本文抜粋
+ + + + +

男性差別、ときどき、世界への反逆。

この世界についての非主流的な意見と、男性差別についての考えをすこし。

水と火。

ここに、1本のろうそくがあって、火がついているとする。

ろうそくにともった火なんかは、

大きさとしてはとても小さなものだ。

でも、もしそこに赤ちゃんが近づいたら、

お母さんはあわてて止めようとするだろう。

火には、やけどその他の危険がある。

そして、火に特徴的なのは、火は、

自らが危ない存在だ、甘く見てはいけないよ、

ということを、

どんなに小さな火であっても、外界に対してはっきりと

しめしている、ということなのだ。

 

対して、水はどうだろう。

ここに、おちょこ1杯の水があったとする。

大きさとしては、ろうそくの火よりは、大きいかもしれない。

そこに赤ちゃんが近づいたら、どうだろう。

お母さんははたして、さっきのろうそくの火のときと

同じような危機感をもって、赤ちゃんを制止するだろうか。

 

もちろん、制止はするかもしれない。

しかし、赤ちゃんに迫った危険は、火ほどではない、

というような認識が、どこかにあるのではないだろうか。

 

と、このように述べてくると、あたかも、

火は危険だけれど、水はそれほど危険でもない、

ということが言えそうな気もするよね。

でも、果たしてそうだろうか。

 

火も、水も、大きくなれば、

人とその生活に、とてつもない災禍をもたらす危険性をもつようになる。

火は大きくなれば、大火となって街をのみこむ。

江戸の町は、しばしば大火に見舞われたことで知られる。

 

しかし、大火よりももっとおおきな規模で害をもたらすのは、

水害だ。

東日本大震災のニュース映像を見たことのあるひとならば、

迫りくる津波がどれほどの損害をまちにあたえたか、

記憶にあたらしいところだろう。

+ + + + +

資料
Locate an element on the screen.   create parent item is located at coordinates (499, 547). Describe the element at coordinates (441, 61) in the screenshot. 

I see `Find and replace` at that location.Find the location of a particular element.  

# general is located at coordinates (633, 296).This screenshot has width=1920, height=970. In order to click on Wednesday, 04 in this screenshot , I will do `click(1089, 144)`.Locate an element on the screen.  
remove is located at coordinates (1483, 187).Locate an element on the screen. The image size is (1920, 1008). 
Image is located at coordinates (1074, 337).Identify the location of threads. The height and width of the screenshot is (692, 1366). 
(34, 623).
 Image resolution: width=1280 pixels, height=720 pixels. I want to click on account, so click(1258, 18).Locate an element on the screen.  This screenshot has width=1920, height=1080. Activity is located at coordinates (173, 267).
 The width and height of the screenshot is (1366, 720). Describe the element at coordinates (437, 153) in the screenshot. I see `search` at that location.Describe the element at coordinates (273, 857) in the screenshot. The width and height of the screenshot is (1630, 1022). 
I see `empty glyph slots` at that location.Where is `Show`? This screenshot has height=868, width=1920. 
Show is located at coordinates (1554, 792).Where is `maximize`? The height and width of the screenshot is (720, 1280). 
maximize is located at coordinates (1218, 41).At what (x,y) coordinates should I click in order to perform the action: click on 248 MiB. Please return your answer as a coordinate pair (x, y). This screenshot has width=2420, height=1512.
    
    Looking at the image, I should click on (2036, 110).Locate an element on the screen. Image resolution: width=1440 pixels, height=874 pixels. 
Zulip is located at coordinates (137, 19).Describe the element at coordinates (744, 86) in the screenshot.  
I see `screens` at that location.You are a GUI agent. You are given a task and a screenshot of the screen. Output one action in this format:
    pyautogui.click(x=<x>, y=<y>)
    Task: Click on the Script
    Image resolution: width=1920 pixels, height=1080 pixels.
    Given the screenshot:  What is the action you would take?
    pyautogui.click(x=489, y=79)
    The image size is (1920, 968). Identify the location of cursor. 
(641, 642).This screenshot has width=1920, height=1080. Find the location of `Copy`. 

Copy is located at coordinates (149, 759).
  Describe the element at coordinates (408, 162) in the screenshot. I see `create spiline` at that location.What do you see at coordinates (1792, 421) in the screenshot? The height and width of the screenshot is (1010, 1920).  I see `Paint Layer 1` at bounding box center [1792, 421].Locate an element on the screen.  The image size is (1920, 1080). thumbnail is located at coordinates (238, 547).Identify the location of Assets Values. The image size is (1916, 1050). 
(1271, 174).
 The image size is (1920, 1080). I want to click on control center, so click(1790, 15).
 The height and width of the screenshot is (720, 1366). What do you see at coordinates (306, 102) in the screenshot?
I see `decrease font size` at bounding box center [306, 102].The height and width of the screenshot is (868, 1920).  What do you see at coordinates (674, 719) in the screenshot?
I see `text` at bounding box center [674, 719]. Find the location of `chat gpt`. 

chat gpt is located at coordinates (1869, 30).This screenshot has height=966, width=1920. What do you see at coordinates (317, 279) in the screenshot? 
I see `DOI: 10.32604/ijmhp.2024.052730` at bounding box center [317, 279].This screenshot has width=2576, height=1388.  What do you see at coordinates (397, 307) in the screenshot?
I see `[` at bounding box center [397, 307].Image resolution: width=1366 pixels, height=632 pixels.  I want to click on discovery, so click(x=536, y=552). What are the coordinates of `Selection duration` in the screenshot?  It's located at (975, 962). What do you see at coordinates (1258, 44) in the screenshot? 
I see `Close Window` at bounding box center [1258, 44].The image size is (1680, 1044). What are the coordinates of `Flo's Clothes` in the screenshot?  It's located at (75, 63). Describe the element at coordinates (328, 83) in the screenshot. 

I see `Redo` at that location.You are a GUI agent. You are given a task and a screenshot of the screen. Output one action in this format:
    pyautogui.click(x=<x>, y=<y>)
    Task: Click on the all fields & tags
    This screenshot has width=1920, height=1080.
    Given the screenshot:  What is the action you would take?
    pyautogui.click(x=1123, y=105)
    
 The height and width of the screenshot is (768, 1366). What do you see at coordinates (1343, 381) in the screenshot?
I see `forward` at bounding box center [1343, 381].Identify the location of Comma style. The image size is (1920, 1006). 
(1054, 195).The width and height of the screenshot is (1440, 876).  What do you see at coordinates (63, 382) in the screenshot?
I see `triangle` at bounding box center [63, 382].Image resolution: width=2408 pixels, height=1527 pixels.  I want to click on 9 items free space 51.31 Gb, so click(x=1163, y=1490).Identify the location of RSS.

+ + + + +

作業内容
• 1. 火と水についての文章のうち、「火も、水も、大きくなれば」で始まる段落を、主な事実を残して箇条書きにまとめてください。
• 2. 火と水についての文章から、次の問いに短く答えてください。
(a) 火に特徴的なこととして、文章は何を挙げているか。
(b) おちょこ1杯の水の大きさは、ろうそくの火と比べてどう述べられているか。
(c) 大火よりもっと大きな規模で害をもたらすものとして、何が挙げられているか。
• 3. 火と水についての文章を、最後の一文に続けて書き進めてください。

回答
• 1.
- 火も水も、大きくなると人とその生活にとてつもない災禍をもたらす危険性をもつ。
- 火は大きくなると大火となり、街をのみこむ。
- 江戸の町は、しばしば大火に見舞われたことで知られる。

• 2.
(a) どんなに小さな火でも、自らが危ない存在であることを外界に対してはっきりと示していること。
(b) ろうそくの火よりは大きいかもしれない、と述べられている。
(c) 水害。

• 3.
津波にかぎったことではない。

人類は、古代エジプトの昔から、河川の氾濫にはなやまされてきた。

大雨や嵐の害も大きい。

そういったもろもろの水害が発生すれば、

火災などとは比べ物にならないほどの被害を広範囲にもたらす。

 

では、そんな危険性をもつ水は、

自分が危険だということを、外界に対してはっきりとしめすだろうか。

 

これが、しめさないのである。

水は、平素は、あたかも楽しい友達であるかのようにふるまう。

コップ1杯の冷たい水は、夏場の喉の渇きをいやしてくれる。

お風呂につかれば芯からあったまるし、

プールや海で泳ぐのは、とても楽しいひとときだ。

ああ、水っていいよね、楽しいよね。

そう、思っていたら、水は時としてひとに牙をむき、

溺れさせたり、街を破壊したりする。

水のやっかいなところは、自分が危険だということを、

ふだんの小さな水の時は、まず、さとらせないところなのだ。

 

いつもニコニコ笑っていて、ああ、女の子って可愛いな、

なんて思っていたら、

心の中では、とてもおそろしいたくらみをめぐらしていたりする。

水というのは、

たくらみを秘めた女性の心に似ている。